**Gösterilen metin:**
Bununla birlikte İndra sadece iblislerle savaşmaz. Çünkü Uşas’a saldırıp arabasını okuyla parçalamıştır ve ona yavaş atlar tutmuştur. Bundan dolayı Uşas korkuyla kaçmıştır. Anlatılan muhtemelen gök gürültüsü ile engellenmiş şafak ya da oyalanan şafağın ayrılışını hızlandıran gün doğumu hakkında bir mittir. İndra, hızlı at Etaşa ile bir yarışta koşarken güneşle ters düşmüştür. İndra anlaşılmayan bir biçimde, güneşin arabasının bir tekerini kaybetmesine neden olmuştur. Ayrıca babası Tvaşṭṛi’yi de öldürmüş gibi görünmektedir. Her ne kadar Marutlar ona Vṛitra’yla olan çarpışmasında yardım etseler de bir dizi ilahide onlarla tartıştığına, onlara karşı tehditkâr bir dil kullandığına ve zar zor yatıştırıldığına dair belirgin işaretler görürüz.

**Ham kayıtlar:**
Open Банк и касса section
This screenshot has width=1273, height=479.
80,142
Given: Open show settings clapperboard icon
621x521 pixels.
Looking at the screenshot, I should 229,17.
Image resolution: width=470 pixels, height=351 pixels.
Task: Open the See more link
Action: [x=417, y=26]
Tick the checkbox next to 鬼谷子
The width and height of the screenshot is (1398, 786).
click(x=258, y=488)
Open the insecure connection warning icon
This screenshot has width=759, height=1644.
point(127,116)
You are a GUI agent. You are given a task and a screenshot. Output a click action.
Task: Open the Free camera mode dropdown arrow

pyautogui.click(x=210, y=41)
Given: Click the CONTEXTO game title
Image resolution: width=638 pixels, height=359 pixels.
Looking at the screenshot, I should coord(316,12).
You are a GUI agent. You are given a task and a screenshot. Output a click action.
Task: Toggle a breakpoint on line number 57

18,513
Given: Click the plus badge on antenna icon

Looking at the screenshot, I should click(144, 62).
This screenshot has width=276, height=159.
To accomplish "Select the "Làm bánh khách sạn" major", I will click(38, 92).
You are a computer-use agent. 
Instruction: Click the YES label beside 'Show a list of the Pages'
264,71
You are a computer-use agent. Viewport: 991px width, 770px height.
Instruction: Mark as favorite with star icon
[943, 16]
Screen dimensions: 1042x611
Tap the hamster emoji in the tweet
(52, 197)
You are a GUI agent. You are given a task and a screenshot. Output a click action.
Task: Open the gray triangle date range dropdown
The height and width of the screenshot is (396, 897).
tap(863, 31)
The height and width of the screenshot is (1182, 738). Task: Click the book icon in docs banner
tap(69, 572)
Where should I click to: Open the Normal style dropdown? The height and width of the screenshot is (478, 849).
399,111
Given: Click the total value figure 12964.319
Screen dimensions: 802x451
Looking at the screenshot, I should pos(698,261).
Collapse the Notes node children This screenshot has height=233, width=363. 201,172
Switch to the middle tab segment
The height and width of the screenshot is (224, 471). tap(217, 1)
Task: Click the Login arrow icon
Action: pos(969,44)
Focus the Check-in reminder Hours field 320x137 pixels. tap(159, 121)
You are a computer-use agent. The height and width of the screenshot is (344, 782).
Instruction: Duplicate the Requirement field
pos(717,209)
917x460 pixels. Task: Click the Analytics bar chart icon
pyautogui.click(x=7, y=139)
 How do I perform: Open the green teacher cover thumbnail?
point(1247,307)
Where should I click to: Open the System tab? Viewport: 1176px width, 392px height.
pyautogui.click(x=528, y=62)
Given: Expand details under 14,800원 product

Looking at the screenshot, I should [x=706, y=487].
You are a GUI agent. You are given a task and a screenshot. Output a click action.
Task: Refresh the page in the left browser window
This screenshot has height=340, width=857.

**Yazılı soru A:** İndra ile ilgili metindeki "Bununla birlikte İndra sadece iblislerle savaşmaz" diye başlayan paragrafı, ana bilgileri koruyarak kısa bir madde listesine dönüştürün.
**Yazılı soru B:** İndra ile ilgili metne göre İndra hangi atla yarışırken güneşle ters düşmüştür?
**Yazılı soru C:** İndra ile ilgili metni son cümlesinden sonra devam ettirin.

**Son cevap A:**
- İndra yalnızca iblislerle savaşmaz.
- Uşas'a saldırıp arabasını okuyla parçalamış ve ona yavaş atlar tutmuştur. Bu yüzden Uşas korkuyla kaçmıştır.
- Bu anlatı muhtemelen gök gürültüsüyle engellenen şafak ya da oyalanan şafağın ayrılışını hızlandıran gün doğumu hakkında bir mittir.
- Hızlı at Etaşa ile yarışırken güneşle ters düşmüştür. Anlaşılmayan bir biçimde güneşin arabasının bir tekerini kaybetmesine yol açmıştır.
- Babası Tvaşṭṛi'yi de öldürmüş gibi görünmektedir.
- Marutlar Vṛitra'yla çarpışmasında ona yardım etmiştir. Yine de bazı ilahilerde onlarla tartıştığı, onlara tehditkâr bir dil kullandığı ve zor yatıştırıldığı açıkça görülür.

**Son cevap B:** Hızlı at Etaşa ile yarışırken.

**Son cevap C:**
İndra’nın diğer düşmanları efsanevi nehir Rasā’nın ardındaki mağarada inekleri saklayan Paṇilerdi. İndra’nın ulağı dişi köpek Saramā, ineklerin izini sürer ve onları İndra’nın namına ister. Paṇiler ise onunla dalga geçerler ancak İndra Vala tepesini yıkıp düşmanlarını alt eder. Bunun dışındaki her yerde ineklerin Vala’nın kudretiyle kuşatıldıklarından, çoğunlukla Aṅgiras’ın yardımıyla geri kazanıldığı anlatılır ve Panilerden bahsedilmez. Vala (Kuşatan) ineklerin içinde hapsedildiği kalenin ismidir.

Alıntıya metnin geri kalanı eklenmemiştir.